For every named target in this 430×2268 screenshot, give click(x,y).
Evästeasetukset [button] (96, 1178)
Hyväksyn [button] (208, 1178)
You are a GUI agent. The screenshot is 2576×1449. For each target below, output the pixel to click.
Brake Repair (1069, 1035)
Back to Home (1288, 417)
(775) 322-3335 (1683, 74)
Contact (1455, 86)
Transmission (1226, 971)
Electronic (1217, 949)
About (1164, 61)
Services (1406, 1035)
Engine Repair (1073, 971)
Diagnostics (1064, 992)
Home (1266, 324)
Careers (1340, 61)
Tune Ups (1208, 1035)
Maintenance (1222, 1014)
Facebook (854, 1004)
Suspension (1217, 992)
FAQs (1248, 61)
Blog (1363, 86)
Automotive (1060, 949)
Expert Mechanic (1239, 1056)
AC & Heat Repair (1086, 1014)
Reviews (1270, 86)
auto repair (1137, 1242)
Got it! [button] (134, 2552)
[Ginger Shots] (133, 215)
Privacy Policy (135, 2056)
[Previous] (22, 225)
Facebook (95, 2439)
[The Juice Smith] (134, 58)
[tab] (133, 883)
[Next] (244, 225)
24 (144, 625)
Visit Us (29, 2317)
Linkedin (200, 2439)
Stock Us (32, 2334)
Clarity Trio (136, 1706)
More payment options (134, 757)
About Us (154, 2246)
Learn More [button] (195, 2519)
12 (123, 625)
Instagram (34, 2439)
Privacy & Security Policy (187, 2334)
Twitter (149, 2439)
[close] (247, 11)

============

* **THE TASK**:
Your answer should be the exact lines above from the one with "Transmission (1226, 971)" through the one with "FAQs (1248, 61)", both included, and nothing besides.

* **ANSWER TO THIS EXERCISE**:
Transmission (1226, 971)
Electronic (1217, 949)
About (1164, 61)
Services (1406, 1035)
Engine Repair (1073, 971)
Diagnostics (1064, 992)
Home (1266, 324)
Careers (1340, 61)
Tune Ups (1208, 1035)
Maintenance (1222, 1014)
Facebook (854, 1004)
Suspension (1217, 992)
FAQs (1248, 61)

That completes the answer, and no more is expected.